Task requirements:
1. In the article about Swiss Post and Swisscom building a private blockchain, do these statements agree with the text? Answer yes or no for each and quote the deciding words. (a) Swiss Post has chosen to work together with Swisscom. (b) Information stored on the blockchain may be kept outside Switzerland. (c) Anyone is able to use the private blockchain.
2. According to the article about Swiss Post and Swisscom's private blockchain, why was Hyperledger Fabric chosen?
3. Carry on the article about Swiss Post and Swisscom's private blockchain from its last sentence.

Document passage:
★ ★ ★ ★

In a new annoucement on Thursday, Switzerland seems to be working on their progression in the blockchain space. The national postal service, Swiss Post, has decided to collaborate with Swisscom, which is the telecoms provider that the state supports. Their work will involve the development of a private blockchain, which will include the use of Hyperledger Fabric.

The decision to use Hyperledger Fabric is based on its ability to create the “simple, secure, and sustainable” platform that the duo is striving for. It will be used by the two entities, along with several other companies, after its completion. With the infrastructure, the blockchain will meet the bank-required security levels, though all of the information stored will stay within the borders of Switzerland.

Based on the annoucement, it appears that this system would work much more efficiently, from an energy perspective, than the public offerings on the blockchain. It states,

“In contrast to “public blockchains” (e.g. Bitcoin and Ethereum), this private blockchain infrastructure requires much less energy, since it can only be used by identified users who have a contractual relationship with the providers of an application. This enables more efficient agreement procedures as well as significantly higher security and performance.”

Swisscom noted, ““In contrast to ‘public blockchains’, this private blockchain infrastructure requires much less energy, since it can only be used by identified users who have a contractual relationship with the providers of an application. This enables more efficient agreement procedures as well as significantly higher security and performance.”

★ ★ ★ ★

Dataset:
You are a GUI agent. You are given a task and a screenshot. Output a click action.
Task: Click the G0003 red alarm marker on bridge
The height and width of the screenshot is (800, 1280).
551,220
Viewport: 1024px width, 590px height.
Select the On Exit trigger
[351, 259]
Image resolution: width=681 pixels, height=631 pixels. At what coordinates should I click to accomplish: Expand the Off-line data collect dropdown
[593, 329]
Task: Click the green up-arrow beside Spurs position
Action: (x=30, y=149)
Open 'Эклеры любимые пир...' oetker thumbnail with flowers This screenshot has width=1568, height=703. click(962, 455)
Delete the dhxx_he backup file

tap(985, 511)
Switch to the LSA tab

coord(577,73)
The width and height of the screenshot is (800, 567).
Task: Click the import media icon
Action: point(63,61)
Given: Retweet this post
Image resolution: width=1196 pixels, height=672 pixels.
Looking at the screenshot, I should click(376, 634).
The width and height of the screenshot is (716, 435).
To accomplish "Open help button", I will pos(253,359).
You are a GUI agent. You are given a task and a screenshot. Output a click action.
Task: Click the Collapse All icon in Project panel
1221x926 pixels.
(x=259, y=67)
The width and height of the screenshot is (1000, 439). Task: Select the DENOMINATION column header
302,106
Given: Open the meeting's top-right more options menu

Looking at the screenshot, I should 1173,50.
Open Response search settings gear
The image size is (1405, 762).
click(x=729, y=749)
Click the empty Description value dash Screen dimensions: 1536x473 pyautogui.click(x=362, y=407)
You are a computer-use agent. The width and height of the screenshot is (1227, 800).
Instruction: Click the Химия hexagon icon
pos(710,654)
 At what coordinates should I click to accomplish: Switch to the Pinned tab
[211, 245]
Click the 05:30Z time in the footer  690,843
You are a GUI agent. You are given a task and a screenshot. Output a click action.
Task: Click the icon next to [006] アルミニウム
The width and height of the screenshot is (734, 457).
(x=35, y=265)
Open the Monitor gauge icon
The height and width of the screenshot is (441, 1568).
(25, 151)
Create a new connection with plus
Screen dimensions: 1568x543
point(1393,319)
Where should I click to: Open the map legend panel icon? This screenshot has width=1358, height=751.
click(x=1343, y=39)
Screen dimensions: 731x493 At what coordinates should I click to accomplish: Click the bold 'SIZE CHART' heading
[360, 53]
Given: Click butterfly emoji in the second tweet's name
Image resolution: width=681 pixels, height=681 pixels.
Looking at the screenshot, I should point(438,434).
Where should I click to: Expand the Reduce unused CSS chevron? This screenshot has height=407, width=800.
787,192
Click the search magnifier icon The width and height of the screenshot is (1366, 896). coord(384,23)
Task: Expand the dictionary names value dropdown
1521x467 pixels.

★ ★ ★ ★

List of answers:
1.
(a) Yes: "The national postal service, Swiss Post, has decided to collaborate with Swisscom"
(b) No: "all of the information stored will stay within the borders of Switzerland"
(c) No: "it can only be used by identified users who have a contractual relationship with the providers of an application"

2. It was chosen for its ability to create the "simple, secure, and sustainable" platform the two are striving for.

3.
The first apps on the blockchain should be ready for launch before the middle of 2019, though many of the use cases will center around the corporate and government agencies. These agencies, in particular, will be making their business practices into digital activities, which secures them safely.

Both of the parties expressed their interest in bringing on other investors and partners to complete this project. Their eventual goal is:

“to enable the Swiss economy to quickly obtain a leading position when it comes to using this promising technology.”

Presently, in their own ways, the Swiss Post and Swisscom have both implemented their own blockchain use cases.

At Swiss Post, they launched a project through their financial services unit PostFinance in May, offering smart energy billing. The blockchain also logs temperature data to ensure that medications and other pharmaceutical drugs are properly stored during transit between locations. Swisscom has used Daura AG, their subsidiary, to help with the buying, selling, and issuance of shares. The Block, who reported on this decision, brought up an important point

“Ultimately, Switzerland‘s national blockchain looks geared towards public authorities and companies keen on adopting DLT, but only if it doesn’t get them in trouble with local financial watchdogs. The biggest is FINMA, which recently began licensing Swiss cryptocurrency businesses intent on handling up to $100 million in customer funds.”